The problem: Your answer should be the complete set of entries, transcribed exactly.

The data:

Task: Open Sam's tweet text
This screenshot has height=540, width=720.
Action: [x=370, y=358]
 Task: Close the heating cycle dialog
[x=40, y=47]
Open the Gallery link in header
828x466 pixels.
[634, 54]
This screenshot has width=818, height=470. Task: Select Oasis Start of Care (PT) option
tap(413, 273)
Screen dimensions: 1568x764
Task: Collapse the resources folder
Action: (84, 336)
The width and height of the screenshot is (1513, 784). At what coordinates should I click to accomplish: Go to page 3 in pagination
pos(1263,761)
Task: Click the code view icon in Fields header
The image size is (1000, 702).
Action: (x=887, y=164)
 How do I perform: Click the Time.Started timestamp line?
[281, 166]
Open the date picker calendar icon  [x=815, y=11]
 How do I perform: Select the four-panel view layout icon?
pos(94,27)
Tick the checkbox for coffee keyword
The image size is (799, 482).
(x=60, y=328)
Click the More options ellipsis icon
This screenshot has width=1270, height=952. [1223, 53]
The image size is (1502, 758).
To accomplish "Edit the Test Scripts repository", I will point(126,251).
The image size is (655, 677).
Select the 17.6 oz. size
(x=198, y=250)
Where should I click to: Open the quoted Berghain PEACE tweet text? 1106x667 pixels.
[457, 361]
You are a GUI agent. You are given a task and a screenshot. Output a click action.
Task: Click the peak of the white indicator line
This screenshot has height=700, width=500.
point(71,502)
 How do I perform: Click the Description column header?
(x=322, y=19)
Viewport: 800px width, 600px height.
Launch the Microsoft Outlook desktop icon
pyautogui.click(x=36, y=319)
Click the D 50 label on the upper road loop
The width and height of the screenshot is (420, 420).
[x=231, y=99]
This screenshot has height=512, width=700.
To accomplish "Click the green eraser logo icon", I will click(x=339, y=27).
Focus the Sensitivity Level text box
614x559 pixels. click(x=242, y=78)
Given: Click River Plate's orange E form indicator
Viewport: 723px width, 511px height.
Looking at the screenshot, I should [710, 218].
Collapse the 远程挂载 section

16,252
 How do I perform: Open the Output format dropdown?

Response to this task:
Task: Open Sam's tweet text
This screenshot has height=540, width=720.
Action: [x=370, y=358]
 Task: Close the heating cycle dialog
[x=40, y=47]
Open the Gallery link in header
828x466 pixels.
[634, 54]
This screenshot has width=818, height=470. Task: Select Oasis Start of Care (PT) option
tap(413, 273)
Screen dimensions: 1568x764
Task: Collapse the resources folder
Action: (84, 336)
The width and height of the screenshot is (1513, 784). At what coordinates should I click to accomplish: Go to page 3 in pagination
pos(1263,761)
Task: Click the code view icon in Fields header
The image size is (1000, 702).
Action: (x=887, y=164)
 How do I perform: Click the Time.Started timestamp line?
[281, 166]
Open the date picker calendar icon  [x=815, y=11]
 How do I perform: Select the four-panel view layout icon?
pos(94,27)
Tick the checkbox for coffee keyword
The image size is (799, 482).
(x=60, y=328)
Click the More options ellipsis icon
This screenshot has width=1270, height=952. [1223, 53]
The image size is (1502, 758).
To accomplish "Edit the Test Scripts repository", I will point(126,251).
The image size is (655, 677).
Select the 17.6 oz. size
(x=198, y=250)
Where should I click to: Open the quoted Berghain PEACE tweet text? 1106x667 pixels.
[457, 361]
You are a GUI agent. You are given a task and a screenshot. Output a click action.
Task: Click the peak of the white indicator line
This screenshot has height=700, width=500.
point(71,502)
 How do I perform: Click the Description column header?
(x=322, y=19)
Viewport: 800px width, 600px height.
Launch the Microsoft Outlook desktop icon
pyautogui.click(x=36, y=319)
Click the D 50 label on the upper road loop
The width and height of the screenshot is (420, 420).
[x=231, y=99]
This screenshot has height=512, width=700.
To accomplish "Click the green eraser logo icon", I will click(x=339, y=27).
Focus the Sensitivity Level text box
614x559 pixels. click(x=242, y=78)
Given: Click River Plate's orange E form indicator
Viewport: 723px width, 511px height.
Looking at the screenshot, I should [710, 218].
Collapse the 远程挂载 section

16,252
 How do I perform: Open the Output format dropdown?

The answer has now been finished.